-------- 本文 --------
あれは元祖パワハラだった(まだそんな言葉がなかった時代)
8月
12日
四半世紀前、
自動車販売会社で
BtoCの営業担当だった私。
全然、男女平等じゃない、
お茶だしは女性の仕事みたいに言われ、
それでも営業目標は男女平等に課せられ
今なら「なんでやねん」と
ツッコミたくなるような環境で
仕事をしていました。
お客様の来店は多く
店舗の成績も悪くない。
私も成績は良かったので
毎日は忙しくても充実感がありました。
その年は2-3月にとびきり沢山のクルマが売れ、
4月は営業担当それぞれが
納車をするのに必死でした。
月末からゴールデンウィークが始まるので
それまでに納車を終わらせようと
みんな必死でした。
沢山クルマが売れた翌月は
あまりクルマが売れなかった事が
私たちには「当たり前」だったのですが
所長やもっと上の人は
その事を良くは思っていませんでした。
ゴールデンウィーク休暇を翌日に控えた
4月のある日、事件が起こりました。
ショールームや工場の戸締まりをして
長期休暇に入る用意をし始めた時に
営業担当全員が事務所に集められ
怖い顔をした所長から言われたのは
「明日もお前たちは仕事に来ること」
でした。
4月の成績が良くなかったので
クルマが売れるまで休むな、
というような事を言い出したのです。
就社2年目の後輩が泣きながら訴えました。
「もう予定も入ってるので無理です」
彼女の4月の実績はゼロでした。
-------- データ抜粋 --------
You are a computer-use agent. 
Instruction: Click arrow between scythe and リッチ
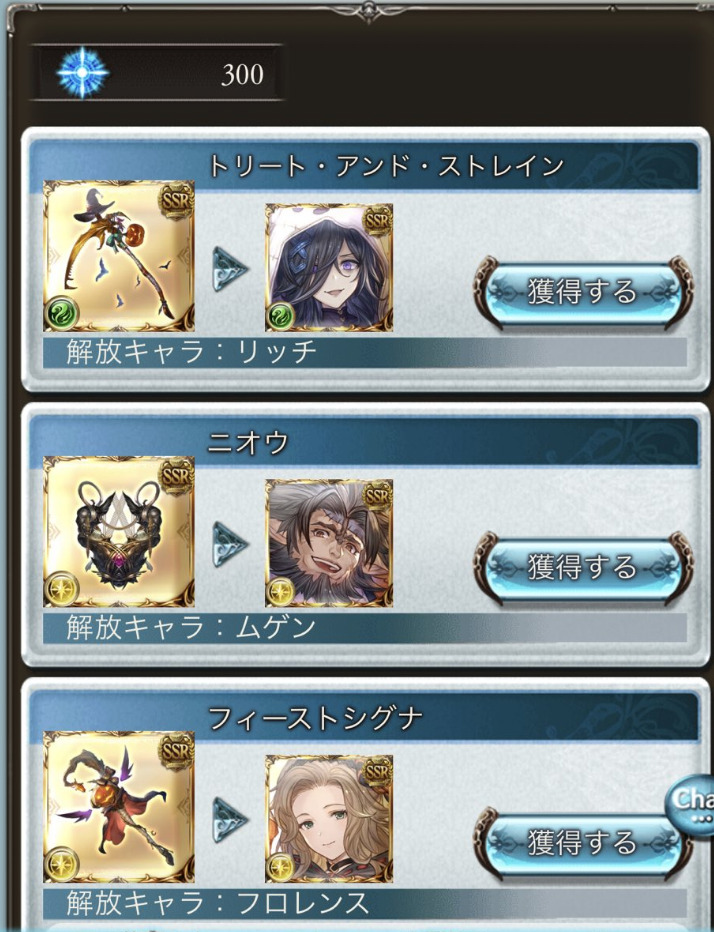tap(230, 269)
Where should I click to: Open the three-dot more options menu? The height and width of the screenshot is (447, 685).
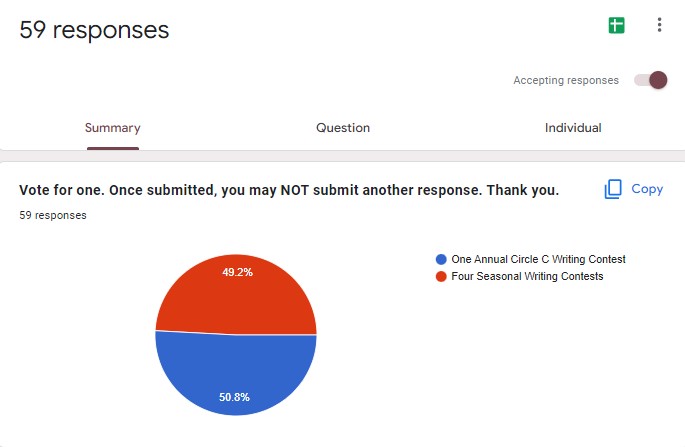(659, 25)
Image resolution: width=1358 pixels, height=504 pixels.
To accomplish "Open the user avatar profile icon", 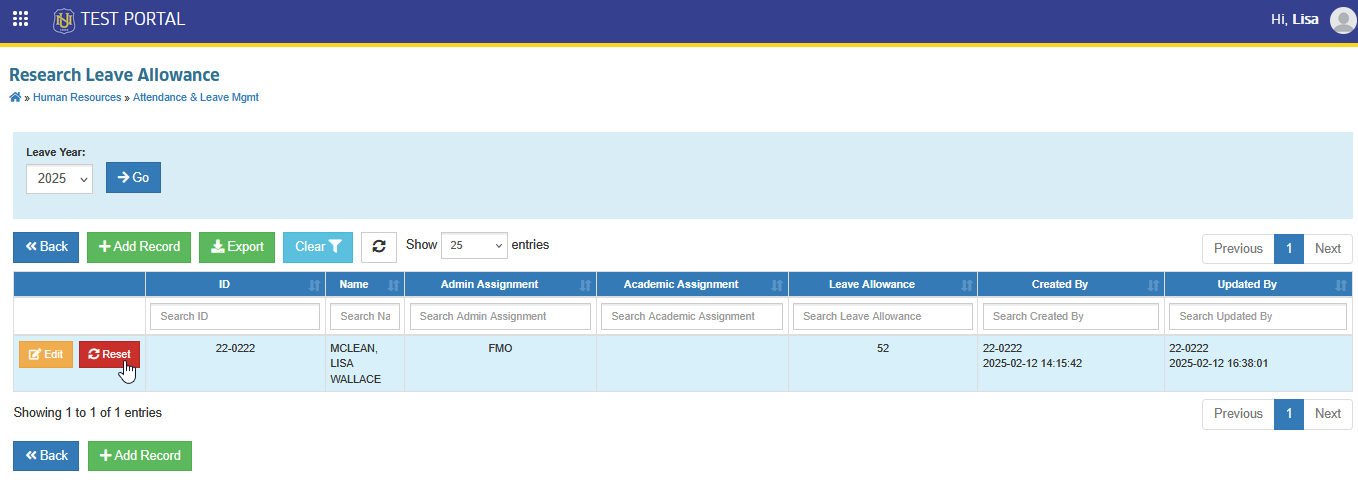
--------
指示 →
a – 自動車販売会社での体験談によると、4月に営業担当者たちが必死に納車をしていたのはなぜですか。本文の記述に基づいて一、二文で説明してください。
b – 自動車販売会社での体験談を、最後に示された文の後から書き継いでください。

回答 →
a – 2〜3月にとびきり沢山のクルマが売れたため、4月は納車すべき車が多くありました。さらに月末からゴールデンウィークが始まるので、それまでに納車を終わらせようとしていたからです。

b –
そんな後輩に所長は
「予定は変えれば仕事にこられるだろうが」
「数字も出さない奴が文句言うな」
言い放ったのです。
あまりの酷さに
思わず私は言い返しました。
「急に予定を変えるなんて無理です。
みんな明日から休むために納車を終わらせて
頑張ってきました」
4月にも数台クルマを販売していた私は
所長に堂々と言ってやったつもりでした。
が、返ってきた言葉は
信じられないような言葉だったのです。
「平社員の分際で偉そうに言うな。
意見を言いたけりゃ出世してから言え」
理不尽すぎて言い返す言葉が
見つかりませんでした。
今のような「ハラスメント」と言う言葉が
まだなかった時代、
自分でどうにかするしか術がなく、
淘汰され職場を去る沢山の仲間を見送りました。
トップセールスでも
役職がないと何にも言えないなんて…
悔しすぎて
帰宅途中のクルマで思い切り泣きながら
強く思ったのは
「偉くなって堂々と意見を言ってやる」
そのためにはトップセールスになり
トップの位置を守り続ける必要がありました。
この日から
私の新たな挑戦が始まったのです。
もう、泣いてる暇はありませんでした。
「絶対見返してやる」
この時は営業担当同士で話し合って
2日だけ店を開け
可能な者だけ交代で出勤しました。
もちろん、結果はゼロ台。
「あなたの言う通りに出勤しましたけど何か?」
言葉に直すとこんな感じでしょうか。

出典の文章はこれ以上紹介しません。